Ground reaction force

The number of published papers analysing the propagation of uncertainties in the measurement of GRF is small. Only four papers were found investigating this specific problem [34, 35, 77, 78], of which only two specifically addressed the effect of errors superimposed to GRF measurements [77, 78]. None of them took into account the potential additional measurement errors introduced by the calibration of the force platform in the stereophotogrammetric coordinate system.

When dealing with the estimation of joint dynamics, the majority of the literature considers GRF measurements virtually error-free. Little attention is paid to errors that intrinsically characterize any measurement procedure, and even less attention to the potential effect on the biomechanical variables analysed and the resulting clinical interpretation.

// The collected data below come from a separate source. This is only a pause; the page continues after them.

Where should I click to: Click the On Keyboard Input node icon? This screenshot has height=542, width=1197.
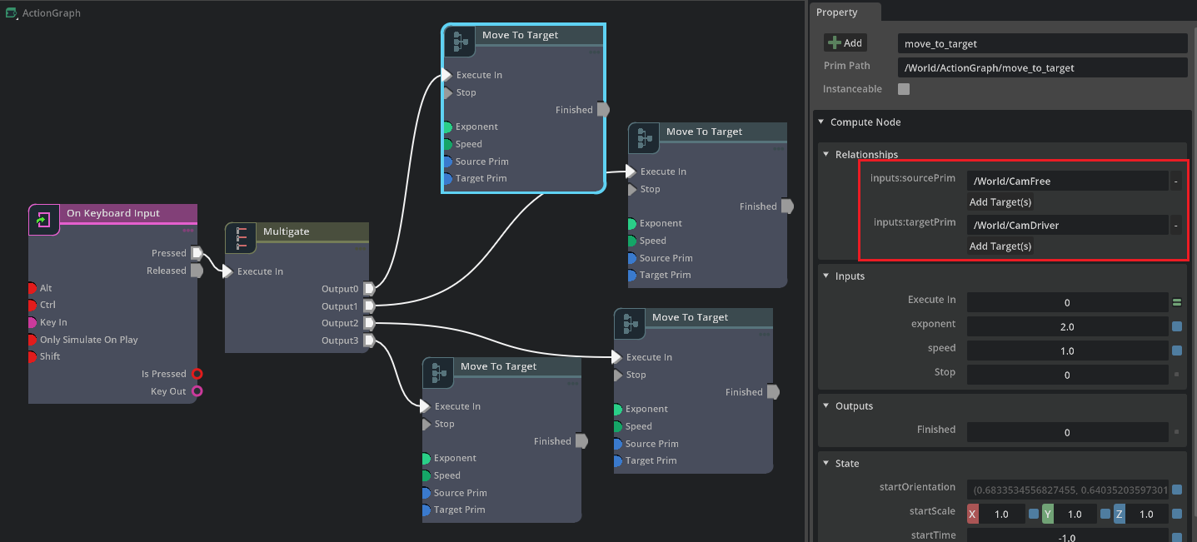[x=43, y=220]
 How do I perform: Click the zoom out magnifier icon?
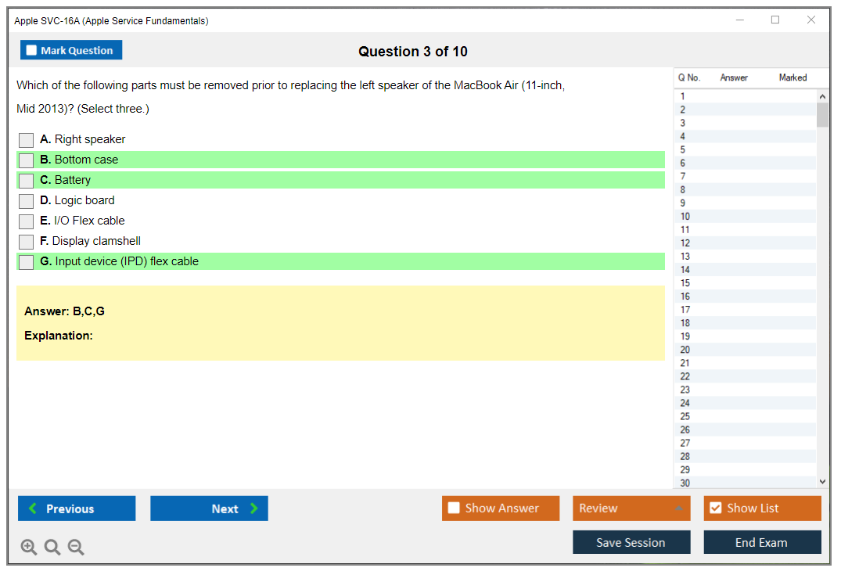pyautogui.click(x=76, y=548)
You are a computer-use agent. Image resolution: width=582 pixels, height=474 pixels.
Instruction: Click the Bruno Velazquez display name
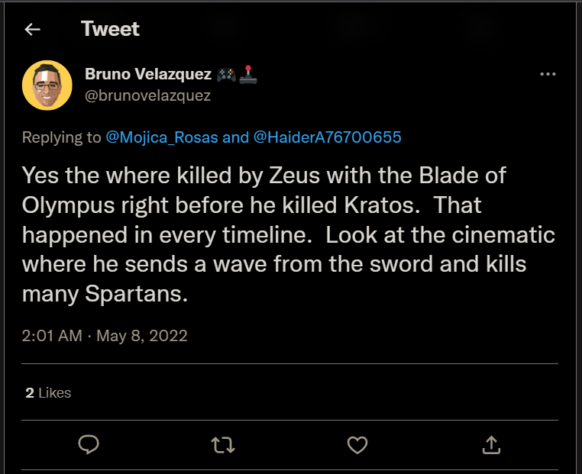[148, 75]
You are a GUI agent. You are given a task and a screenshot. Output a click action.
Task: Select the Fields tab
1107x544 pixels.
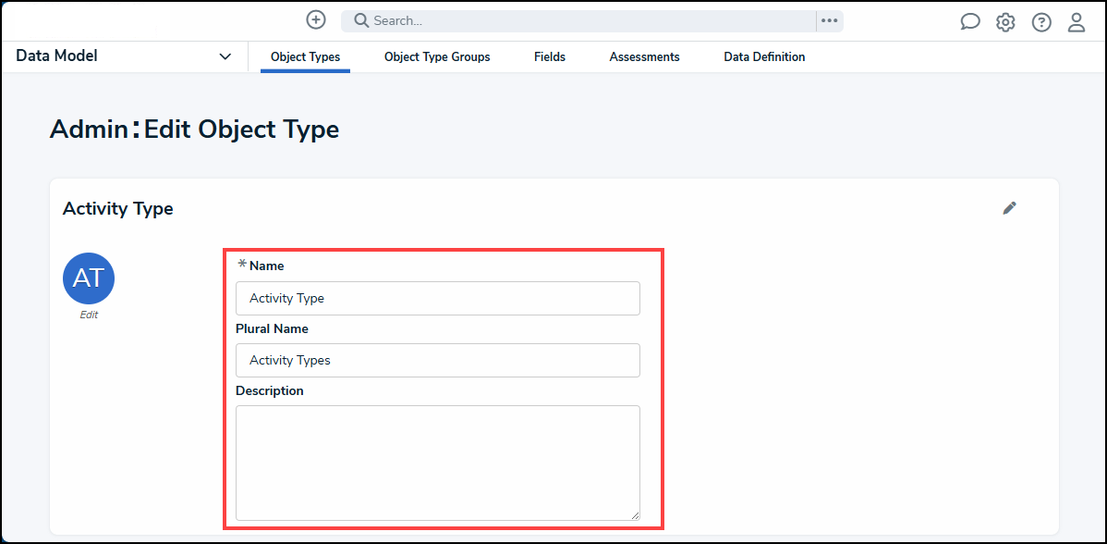click(549, 56)

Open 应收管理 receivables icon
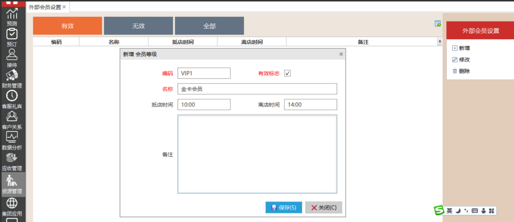(x=12, y=161)
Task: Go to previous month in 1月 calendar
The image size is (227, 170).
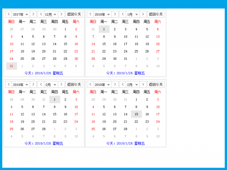Action: click(x=123, y=14)
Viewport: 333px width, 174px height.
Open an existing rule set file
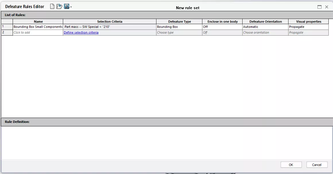pos(59,6)
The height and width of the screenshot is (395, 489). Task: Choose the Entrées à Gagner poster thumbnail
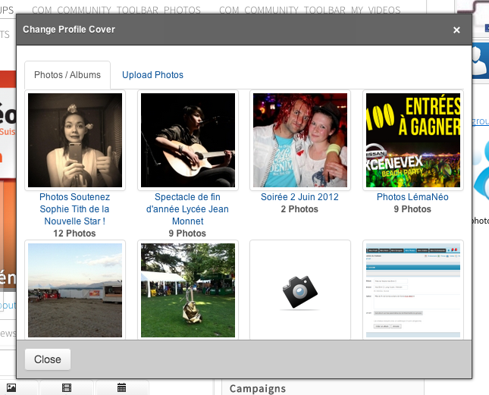coord(412,140)
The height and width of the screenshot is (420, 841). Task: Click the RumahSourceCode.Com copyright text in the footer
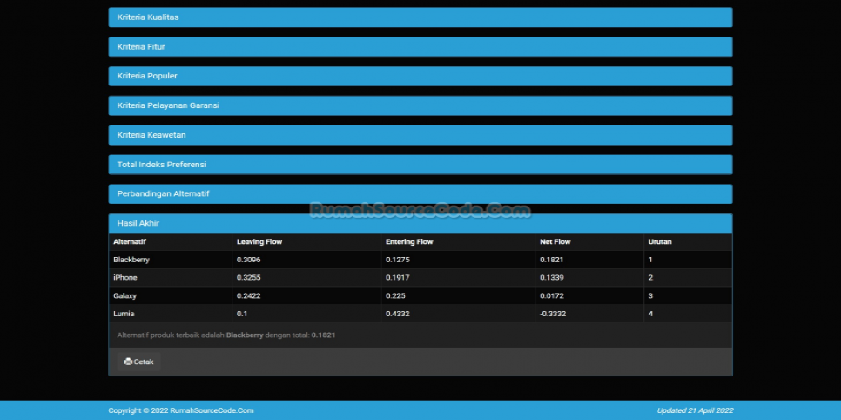pyautogui.click(x=181, y=410)
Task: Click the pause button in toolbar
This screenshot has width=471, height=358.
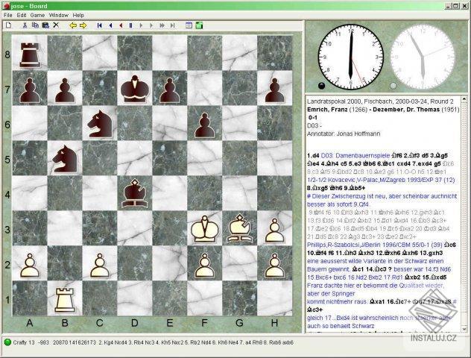Action: tap(130, 25)
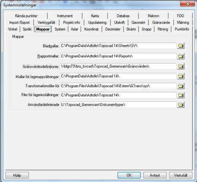The image size is (197, 182).
Task: Confirm settings with OK button
Action: tap(129, 175)
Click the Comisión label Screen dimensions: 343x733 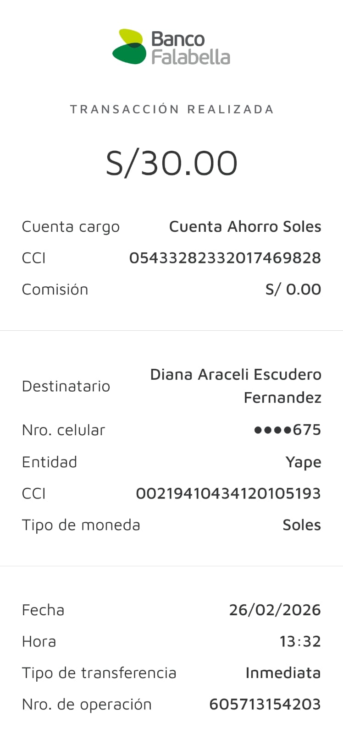coord(55,290)
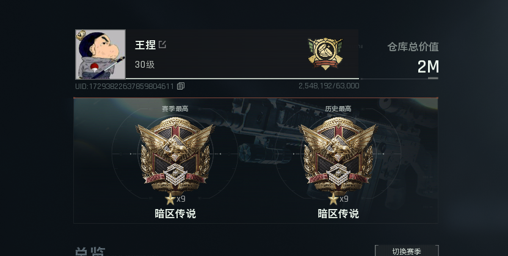Click the 赛季最高 heading

pyautogui.click(x=175, y=109)
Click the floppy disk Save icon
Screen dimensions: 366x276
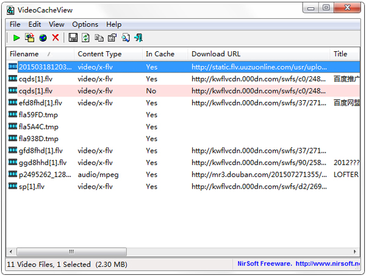point(73,38)
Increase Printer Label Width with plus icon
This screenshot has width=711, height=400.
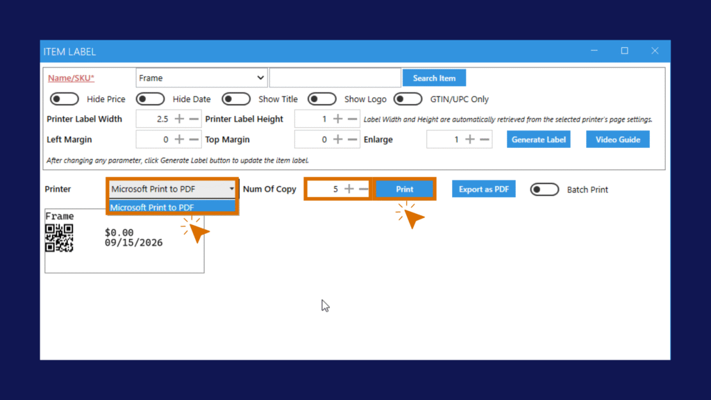point(180,119)
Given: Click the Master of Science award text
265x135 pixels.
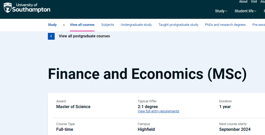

Just like any measurement device, force platforms are characterised by a certain measurement accuracy, declared by the producer in the device data-sheet. According to the data-sheet of common commercial force plates, the expected measurement errors can be bounded between 0.2 and 2% of their Full-Scale Output (FSO). Typical values of FSO in gait analysis are 500 N for force components in the platform plane and 2500 N for the orthogonal component. Although not constant throughout the acquisition, errors in the order of 1–10 N and 5–50 N can reasonably occur in the horizontal and vertical components, respectively, accompanied with errors up to 0.01 m in COP coordinates [34, 35, 77, 78].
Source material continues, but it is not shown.